We did, however, eventually find the 4G to be a bit on the small side. We now each have Kingston 4G micro-SDHC cards for a bit of extra capacity for large media files and for some extra space for the apt cache. I recently priced the Lexan version of this card at $19 for a two-pack at Wal-mart, and these seem to work in the model 4G just as well (which seems to be an issue with this model — not all SDHC cards work).
We found the 512M that came with the 4G somewhat constraining. Without any swap space (so we could maximize the space available on the small SSD) we decided our systems really needed a memory upgrade. At the time, 2G didn’t seem overly expensive (though I no longer remember the exact price) so we splurged on 2G for each system, even though that was probably more than we needed.

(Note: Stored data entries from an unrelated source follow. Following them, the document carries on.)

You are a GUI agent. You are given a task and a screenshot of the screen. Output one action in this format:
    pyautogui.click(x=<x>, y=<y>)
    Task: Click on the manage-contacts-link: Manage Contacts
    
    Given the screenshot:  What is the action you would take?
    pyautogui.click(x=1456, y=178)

When I first wrote this article, I forgot to mention the power adapter. The model 4G uses an unusual 9.5V power adapter for which it is hard to find a generic replacement. This unit is prone to fail in two places: in rare cases, (one out of 6 units that I have in some way assisted with: 3 of them mine, 3 belonging to others,) it will break at the wall plug end. The plug swivels into the unit for easy storage, but this adds a point of failure. More commonly, (in 3 out of six of the units,) the wires at the netbook plug end will fray due to stress on the non-angled cord, leading either to no connect, or to a short. In fact, since in the case of my wife’s adapter, the netbook end of the cable shorted, making the cable heat up and the system spontaneously shut down after a little while, we can’t say for sure whether the overheating of the Eee took out integrated sound, or whether this short did. On the one hand, I know for certain my own system, which never suffered a short, has responded to overheating by making the sound flaky, but it has never taken out sound completely. On the other hand, shorting the power cable can’t be very good for the Eee, so who knows, maybe that’s what ultimately killed my wife’s Eee’s sound.

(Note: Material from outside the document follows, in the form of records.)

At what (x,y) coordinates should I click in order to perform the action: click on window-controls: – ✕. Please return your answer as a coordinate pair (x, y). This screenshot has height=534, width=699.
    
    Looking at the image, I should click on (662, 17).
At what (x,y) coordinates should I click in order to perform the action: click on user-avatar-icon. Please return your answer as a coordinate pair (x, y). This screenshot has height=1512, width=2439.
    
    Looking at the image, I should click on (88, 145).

This is where it helps to have soldering skills, or a friend who can do the repair for you. In my case, it was the latter. While I was waiting for a replacement adapter I had ordered, we also found on eeeuser.com part#s for replacement plugs and sleeves from Digikey, total cost $20 including shipping, 10 pieces each. Cutting off the bad plugs on three units and attaching the new was a quick, straightforward operation, and succeeded in two out of three cases. Having carefully checked the failed repair, we deduced that the failure in that unit was at the wall end, and we judged there was nothing further we could do to try to save it. Even the unit that had previously shorted was returned to perfect health and has been in operation trouble-free ever since.

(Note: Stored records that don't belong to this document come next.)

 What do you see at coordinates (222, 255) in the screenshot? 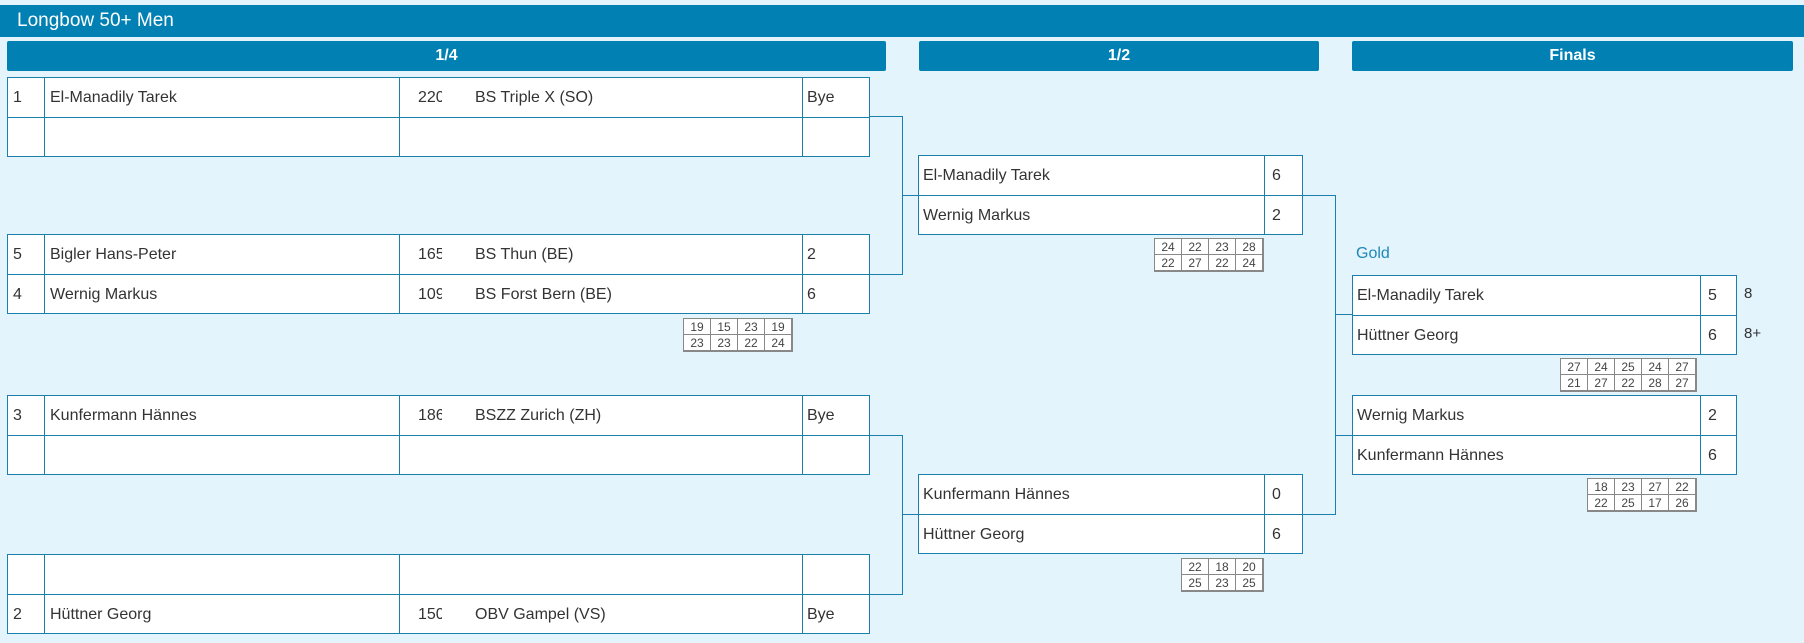
I see `archer-name: Bigler Hans-Peter` at bounding box center [222, 255].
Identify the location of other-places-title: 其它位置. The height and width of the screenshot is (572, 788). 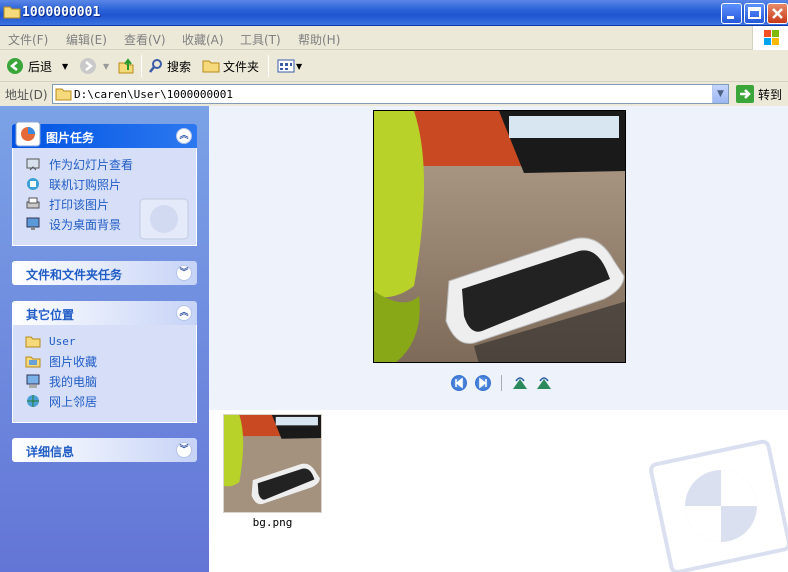
(50, 315).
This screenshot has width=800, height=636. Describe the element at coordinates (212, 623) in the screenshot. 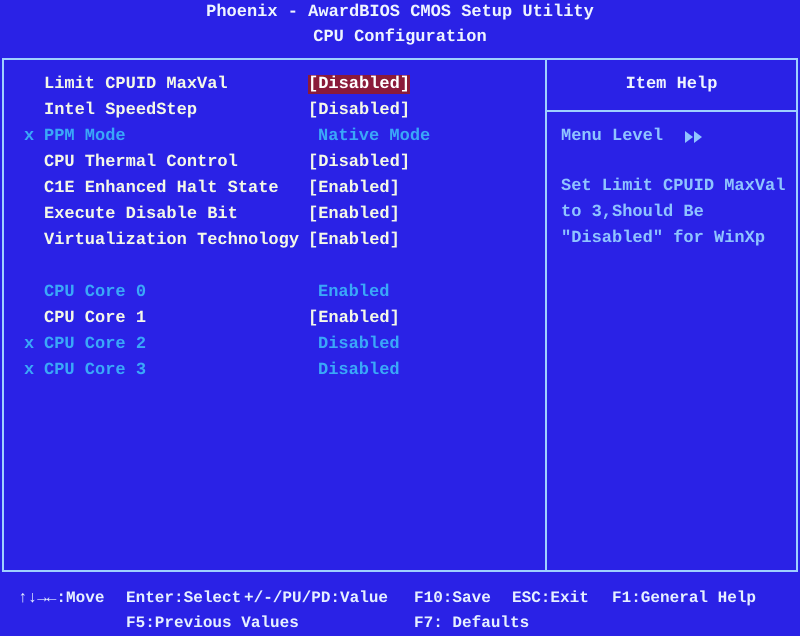

I see `key-hint: F5:Previous Values` at that location.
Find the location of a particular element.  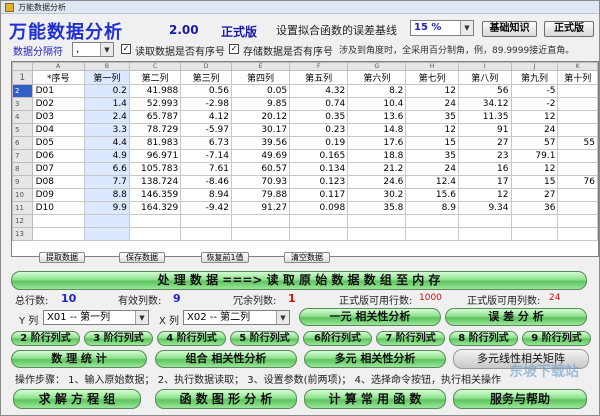

row-number: 6 is located at coordinates (22, 143).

After over two years of continuous use, the model 4G has held up well for a $400 system. We definitely feel we have received our money’s worth of value over that time. All of the problems we’ve experienced so far have been fixable at very little expense, and we expect them to last at least another year before we seriously consider replacing them. In the next several months, I plan to order a high capacity 8-cell 10400mAh battery for my own system so that I can enjoy a 5-6 hr run time. The purchase will be roughly $55 including shipping, the most expensive purchase for my system to date, but still well worth it to extend the 4G’s lifespan for another year or more.